Instructions for the task. Carry on the museum exhibit guide below, picking up right after its last sentence.

Excerpted text.
Dream Machine; photo: Mimi O’Connor

Dream Machine

The Dream Machine debuted at New York’s Panorama Festival in 2017, and is described as an “interactive, sensory adventure.” Visitors use this other-worldly instrument’s bicycle pumps to produce combinations of colors, sounds, and scents – some pleasant, some unpleasant. Different stations provide the opportunity to explore a complex range of human emotions, including happiness, disgust, shame, and hope.

I Explore; photo: Mimi O’Connor

I Explore

I Explore is a great spot for the youngest of museum-goers. Kids can watch scarves zip through an air maze, launch balls into a maze and guide them through using cranks, play the Rock Xylophone with rubber mallets, and make a colorful glowing light picture at the light wall, a la Light Bright.

photo: Jason P. via Yelp

Wonder Why

Take part in hands-on experiments in this area. Climb a fossil-studded rock wall to experience friction; test reaction times; make six-foot-wide soap bubbles; check out some mind-bending optical illusions, and even make a mini movie!

photo: Mimi O’Connor

Pixel Art

Visitors can step up to this this colorful, illuminated exhibit and turn any of the 952 pixel dials to change its color and make mesmerizing patterns and pictures!

Energy Quest; photo: Mimi O’Connor

Energy Quest

Explore different sources of energy like water, oil, the sun—and even legs, when you power a blender while riding a bike!

Provided material.
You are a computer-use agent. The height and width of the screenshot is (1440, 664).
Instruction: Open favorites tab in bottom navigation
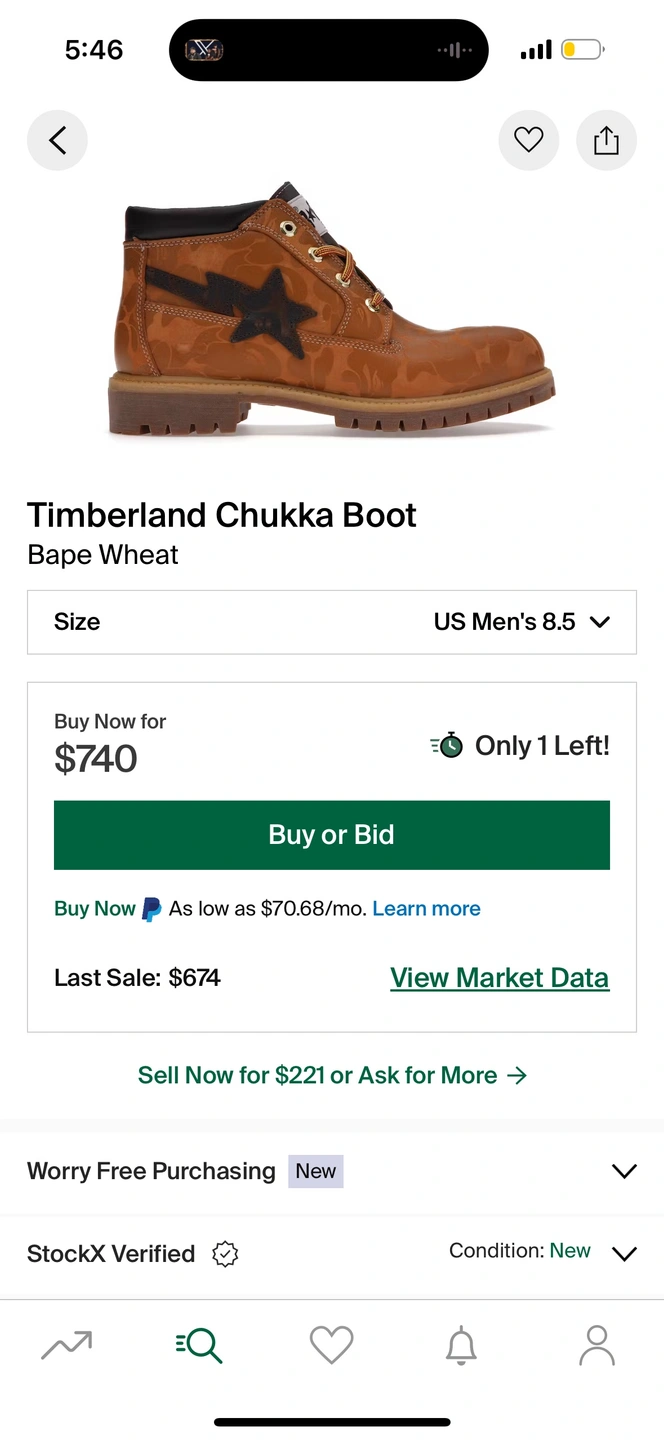pos(331,1345)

Response to this exercise.
Jennifer Chalsty Planetarium; photo: Liberty Science Center 

So Many Shows


Theaters big and small with options for all
Not only is there a lot to do at the Liberty Science Center, there’s so much to see, in one of the museum’s four theaters. The Jennifer Chalsty Planetarium, the biggest planetarium in the Western Hemisphere, is a sight to behold on its own. Shows here include Wonders of the Night Sky, a live exploration of space and the planets, One World, One Sky: Big Bird’s Adventure, and a feature dedicated to black holes.

The LSC Giant Dome Theater features family-friendly laser shows (set to pop music) and films, while the Joseph D. Williams 3D Science Theater, screens 3D films (now showing Pandas and Oceans: Our Blue Planet, as well as The Nikola Tesla Lightning Show. (Note: the Lightning Show is free, but you must request a ticket at the box office to get in.)

Finally, the Weston Family Lab for Earth and Space Exploration features a six-foot glowing planet Earth on which the month’s volcanoes, earthquakes, tsunami, and hurricanes are shown.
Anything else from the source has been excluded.